3. The Petitioner opposed the application through the replying affidavit of its Director Mr. Davinder Bhachu who states that the Petitioner’s registered office is in Industrial area in Nairobi where the motor vehicles in question were collected by the respondent’s representatives. He further states that the petitioner is at liberty to choose the suitable place for suing in view of the fact that the cause of action accrued wholly and/or, in part, in Nairobi. He further states that the cause of action is not time barred as the initial pleadings were filed within the prescribed timelines. He avers that the respondent was served with the requisite statutory notices but failed to make good of the claim. It is the Petitioner’s case that the debt of Kshs. 94,126,490. 00 is not disputed and that the respondent is unable to pay its debt in light of Section 384(1) (a) of the Insolvency Act. It is further, the respondent’s case that the bank is a secured creditor who has a right to call up its securities without affecting the rights of the petitioner who is a secured creditor.
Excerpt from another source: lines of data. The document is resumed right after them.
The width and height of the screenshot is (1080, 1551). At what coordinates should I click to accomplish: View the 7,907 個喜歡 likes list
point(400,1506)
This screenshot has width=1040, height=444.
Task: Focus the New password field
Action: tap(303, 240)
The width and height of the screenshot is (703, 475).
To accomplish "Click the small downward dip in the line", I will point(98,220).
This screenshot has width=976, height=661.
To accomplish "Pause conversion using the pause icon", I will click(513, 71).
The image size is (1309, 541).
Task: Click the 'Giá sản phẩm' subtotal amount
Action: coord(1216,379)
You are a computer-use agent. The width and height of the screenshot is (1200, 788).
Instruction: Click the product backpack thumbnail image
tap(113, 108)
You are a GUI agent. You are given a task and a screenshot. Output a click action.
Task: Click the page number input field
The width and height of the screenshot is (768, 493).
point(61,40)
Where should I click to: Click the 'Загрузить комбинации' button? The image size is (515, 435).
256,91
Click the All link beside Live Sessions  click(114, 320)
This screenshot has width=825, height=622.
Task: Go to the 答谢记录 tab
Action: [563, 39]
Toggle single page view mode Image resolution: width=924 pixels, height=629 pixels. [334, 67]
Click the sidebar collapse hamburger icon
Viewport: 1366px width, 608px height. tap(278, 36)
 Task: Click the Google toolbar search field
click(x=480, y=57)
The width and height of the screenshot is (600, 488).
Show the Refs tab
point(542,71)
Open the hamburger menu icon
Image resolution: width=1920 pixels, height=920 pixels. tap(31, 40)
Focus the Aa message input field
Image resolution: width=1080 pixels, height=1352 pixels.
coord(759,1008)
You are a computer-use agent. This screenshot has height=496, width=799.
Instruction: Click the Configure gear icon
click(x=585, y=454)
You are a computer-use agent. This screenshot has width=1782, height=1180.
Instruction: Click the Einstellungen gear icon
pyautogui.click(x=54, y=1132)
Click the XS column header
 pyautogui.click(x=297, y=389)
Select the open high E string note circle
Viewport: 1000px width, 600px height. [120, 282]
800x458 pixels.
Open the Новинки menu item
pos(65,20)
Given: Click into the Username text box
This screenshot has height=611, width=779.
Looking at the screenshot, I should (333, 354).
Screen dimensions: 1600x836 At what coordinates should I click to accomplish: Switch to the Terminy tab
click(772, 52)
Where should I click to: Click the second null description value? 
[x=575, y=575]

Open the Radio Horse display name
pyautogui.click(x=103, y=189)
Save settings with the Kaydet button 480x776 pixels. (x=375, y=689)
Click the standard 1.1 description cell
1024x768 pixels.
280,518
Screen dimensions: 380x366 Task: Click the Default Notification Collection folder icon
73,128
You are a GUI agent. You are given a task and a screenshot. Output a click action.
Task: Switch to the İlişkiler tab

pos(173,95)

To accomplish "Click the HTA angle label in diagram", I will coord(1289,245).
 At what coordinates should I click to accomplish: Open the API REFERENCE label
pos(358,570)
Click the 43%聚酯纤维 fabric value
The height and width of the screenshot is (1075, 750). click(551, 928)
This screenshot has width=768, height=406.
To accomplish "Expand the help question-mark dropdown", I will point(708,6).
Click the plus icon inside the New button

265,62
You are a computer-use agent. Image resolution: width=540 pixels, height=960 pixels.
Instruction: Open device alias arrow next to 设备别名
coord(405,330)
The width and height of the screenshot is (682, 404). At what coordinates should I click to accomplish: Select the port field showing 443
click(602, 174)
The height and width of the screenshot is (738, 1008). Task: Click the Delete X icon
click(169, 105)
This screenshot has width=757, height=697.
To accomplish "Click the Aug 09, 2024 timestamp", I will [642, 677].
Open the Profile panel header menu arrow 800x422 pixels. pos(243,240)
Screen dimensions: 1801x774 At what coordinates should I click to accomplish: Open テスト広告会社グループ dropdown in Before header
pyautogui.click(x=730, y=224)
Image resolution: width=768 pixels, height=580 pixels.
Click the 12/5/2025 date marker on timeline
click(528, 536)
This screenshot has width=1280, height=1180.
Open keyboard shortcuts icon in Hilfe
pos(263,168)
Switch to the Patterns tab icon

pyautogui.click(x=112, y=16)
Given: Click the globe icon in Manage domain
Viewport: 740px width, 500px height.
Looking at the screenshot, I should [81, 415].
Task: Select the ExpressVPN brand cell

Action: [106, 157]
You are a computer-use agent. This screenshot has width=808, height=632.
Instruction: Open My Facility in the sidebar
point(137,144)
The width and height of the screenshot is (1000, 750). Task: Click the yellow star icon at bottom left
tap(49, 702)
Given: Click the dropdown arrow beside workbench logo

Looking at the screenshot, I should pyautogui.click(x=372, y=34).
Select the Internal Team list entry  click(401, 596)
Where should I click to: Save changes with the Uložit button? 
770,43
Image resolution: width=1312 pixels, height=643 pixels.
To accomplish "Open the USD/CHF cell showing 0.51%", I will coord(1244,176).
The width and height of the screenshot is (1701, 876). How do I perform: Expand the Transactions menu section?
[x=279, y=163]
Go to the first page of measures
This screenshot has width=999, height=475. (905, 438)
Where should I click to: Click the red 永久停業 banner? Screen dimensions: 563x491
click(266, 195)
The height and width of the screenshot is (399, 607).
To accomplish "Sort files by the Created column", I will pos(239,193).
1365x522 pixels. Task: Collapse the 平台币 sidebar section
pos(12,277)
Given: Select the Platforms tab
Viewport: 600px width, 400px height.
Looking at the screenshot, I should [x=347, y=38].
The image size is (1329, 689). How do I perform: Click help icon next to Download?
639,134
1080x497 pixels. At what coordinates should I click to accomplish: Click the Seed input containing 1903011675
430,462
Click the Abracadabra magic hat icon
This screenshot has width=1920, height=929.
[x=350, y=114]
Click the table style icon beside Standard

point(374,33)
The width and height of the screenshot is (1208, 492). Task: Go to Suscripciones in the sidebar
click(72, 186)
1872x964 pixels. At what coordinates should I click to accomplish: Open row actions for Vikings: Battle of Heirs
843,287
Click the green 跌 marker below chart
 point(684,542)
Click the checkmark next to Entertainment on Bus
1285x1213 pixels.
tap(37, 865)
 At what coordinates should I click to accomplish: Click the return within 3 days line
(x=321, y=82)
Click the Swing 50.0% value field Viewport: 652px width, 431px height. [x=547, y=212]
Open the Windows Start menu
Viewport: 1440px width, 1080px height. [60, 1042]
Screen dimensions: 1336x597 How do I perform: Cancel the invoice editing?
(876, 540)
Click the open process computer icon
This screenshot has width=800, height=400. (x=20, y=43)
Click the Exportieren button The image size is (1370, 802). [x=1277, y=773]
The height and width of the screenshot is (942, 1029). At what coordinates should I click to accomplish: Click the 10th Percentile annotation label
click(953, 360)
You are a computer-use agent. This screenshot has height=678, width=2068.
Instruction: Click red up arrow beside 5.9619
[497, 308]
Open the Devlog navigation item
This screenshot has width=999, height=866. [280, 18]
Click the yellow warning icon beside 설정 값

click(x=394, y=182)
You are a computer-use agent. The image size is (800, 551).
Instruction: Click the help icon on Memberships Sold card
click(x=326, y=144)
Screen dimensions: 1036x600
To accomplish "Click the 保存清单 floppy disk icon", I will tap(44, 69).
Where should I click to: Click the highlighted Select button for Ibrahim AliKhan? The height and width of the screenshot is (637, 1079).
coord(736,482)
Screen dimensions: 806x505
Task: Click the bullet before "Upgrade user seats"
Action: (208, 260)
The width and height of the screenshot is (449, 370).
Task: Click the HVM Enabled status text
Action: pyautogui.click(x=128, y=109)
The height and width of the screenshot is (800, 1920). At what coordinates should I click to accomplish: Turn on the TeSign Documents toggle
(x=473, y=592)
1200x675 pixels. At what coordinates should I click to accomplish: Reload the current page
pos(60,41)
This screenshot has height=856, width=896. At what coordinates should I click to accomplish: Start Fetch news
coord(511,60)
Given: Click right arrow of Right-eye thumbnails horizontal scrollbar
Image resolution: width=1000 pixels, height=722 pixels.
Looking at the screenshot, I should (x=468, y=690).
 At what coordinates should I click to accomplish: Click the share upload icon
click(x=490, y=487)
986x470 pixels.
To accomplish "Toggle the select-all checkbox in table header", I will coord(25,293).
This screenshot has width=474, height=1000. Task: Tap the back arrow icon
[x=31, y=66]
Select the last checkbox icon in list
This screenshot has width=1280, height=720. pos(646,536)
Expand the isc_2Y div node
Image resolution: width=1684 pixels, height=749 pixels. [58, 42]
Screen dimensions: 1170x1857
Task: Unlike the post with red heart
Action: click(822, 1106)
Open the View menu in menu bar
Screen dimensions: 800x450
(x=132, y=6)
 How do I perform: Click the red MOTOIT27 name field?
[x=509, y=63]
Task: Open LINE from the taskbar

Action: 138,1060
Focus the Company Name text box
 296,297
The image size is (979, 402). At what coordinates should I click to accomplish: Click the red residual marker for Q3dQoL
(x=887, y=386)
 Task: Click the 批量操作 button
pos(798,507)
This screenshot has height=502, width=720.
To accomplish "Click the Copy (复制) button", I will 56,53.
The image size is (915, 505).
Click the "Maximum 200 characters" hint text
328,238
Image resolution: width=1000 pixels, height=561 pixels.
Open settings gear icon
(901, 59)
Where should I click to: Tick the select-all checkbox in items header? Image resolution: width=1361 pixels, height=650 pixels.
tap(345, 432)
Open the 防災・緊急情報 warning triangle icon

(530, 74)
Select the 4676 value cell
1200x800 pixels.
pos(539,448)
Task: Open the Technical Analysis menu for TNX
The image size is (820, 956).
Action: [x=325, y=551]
4. The application was canvassed by written submissions which I have considered. The main issue for determination is whether the applicant has made out a case for the granting of the orders sought. The applicant moved the court to transfer the amended petition to Mombasa and for the striking out of the Amended Petition for being an abuse of the court process

5. The applicant contends that the court that is competent to hear and determine the application is the High Court in Mombasa where the respondent’s principle office is situated. The Petitioner, on the other hand, maintained that its registered office is in Nairobi and that the cause of action accrued in Nairobi.

6. Section 15 of the Civil Procedure Act provides as follows on the place of suing:-“Subject to the limitations aforesaid, every suit shall be instituted in a court within the local limits of whose jurisdiction –(a)the defendant or each of the defendants (where there are more than one) at the time of the commencement of the suit, actually and voluntarily resides or carries on business, or personally works for gain; or(b)any of the defendants (where there are more than one) at the time of the commencement of the suit, actually and voluntarily resides or carries business, or personally works for gain, provided either the leave of the court is given, or the defendants who do not reside or carry on business, or personally work for gain, as aforesaid acquiesce in such institution; or(c)the cause of action, wholly or in part arises.”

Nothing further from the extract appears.